La niñera argentina que pasó un mes detenida en EE.UU. y el escalofriante relato de su calvario
¿Qué vivió la niñera argentina detenida por ICE? Su relato sobre las cadenas, las esposas y la fianza que pagó para salir en libertad.
Iliana Lick, la joven de 30 años que fue arrestada por ICE en Filadelfia, contó los detalles de su pesadilla. Tras casi un mes de detención, recuperó la libertad, pero su testimonio estremece.
La argentina, que trabaja como niñera en Estados Unidos, fue detenida por el Servicio de Control de Inmigración y Aduanas (ICE) en el Aeropuerto Internacional de Filadelfia, a pesar de tener toda su documentación en regla.
“Yo nunca me quedé ilegal en el país. Tengo aprobada la extensión de mi visa de turismo y luego apliqué por una visa de asilo. Estoy esperando el proceso y tengo todo en regla”, aseguró Iliana en diálogo con Telenoche.
¿Qué pasó durante su detención?
Durante el mes que permaneció arrestada, Iliana fue trasladada sucesivamente por cuatro centros de detención en diferentes puntos del país: Pensilvania, Luisiana, Texas y, finalmente, Nuevo México.
“No nos decían a dónde nos llevaban. La primera vez me subieron a una combi por ocho horas. Llegué a pensar que me estaban llevando a la frontera o que me iban a deportar”, recordó.
Al describir las condiciones de los traslados y el día a día dentro de las instalaciones penitenciarias, Iliana fue contundente: “Te tratan como a un criminal. Me pusieron esposas en las muñecas, me ataron unas cadenas alrededor del cuerpo, a la altura del estómago, y también en los pies. No te podés mover y duelen un montón. Nos trasladaban como si fuésemos criminales de alto riesgo”.
Lick detalló que su primera parada fue en una cárcel común, donde la convivencia inicial resultó traumática: “Al principio me pusieron en una habitación con una persona que había cometido un crimen”.
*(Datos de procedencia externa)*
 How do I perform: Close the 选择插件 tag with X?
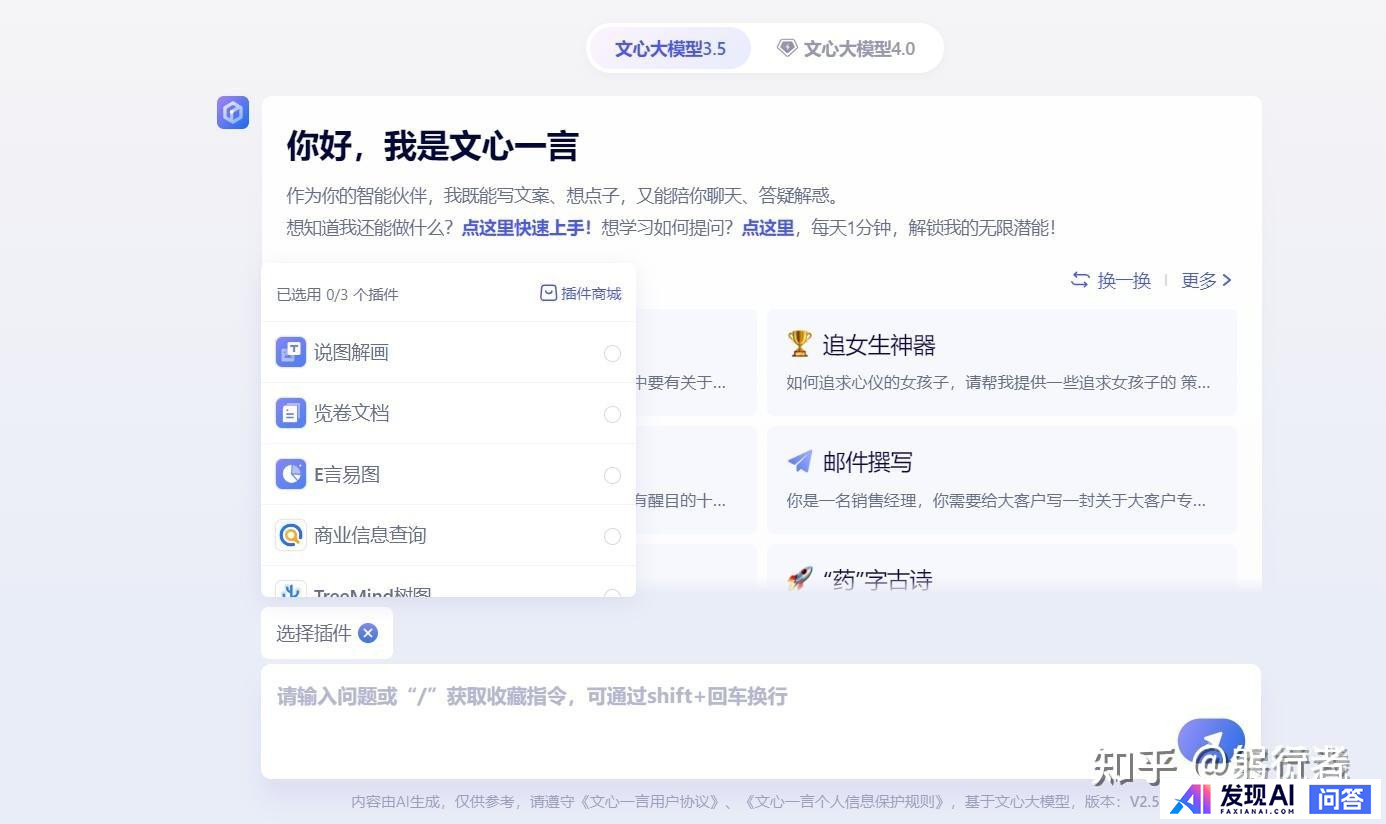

Mientras que en Luisiana compartía una habitación con más de 100 personas, en condiciones muy básicas y con los sanitarios expuestos, en Texas tuvo que dormir en una carpa para unas 50 mujeres, sin ningún tipo de privacidad en los baños ni en las duchas.
“Las camas no llegan a ser ni de una plaza. No tenés almohada y no podés dormir porque siempre están las luces prendidas”, relató.
¿Cómo logró salir?
La pesadilla tras las rejas terminó temporalmente luego de que se lograra pagar una elevada suma de dinero. “Salí bajo fianza pagando 10 mil dólares. Pero ICE me puso una tobillera electrónica para tenerme controlada”, reveló la joven.
El dispositivo restringe sus movimientos cotidianos. “Es muy incómodo tener la tobillera y andar como una criminal. Estamos ahora en verano en Estados Unidos y trato de usar pantalones largos para que no se vea. Es bastante vergonzoso”, confesó Iliana.
Su proceso de solicitud de asilo continúa vigente y está a la espera de que la Justicia estadounidense fije una nueva fecha de corte. “Voy a estar en el país hasta que un juez lo dictamine”, aclaró.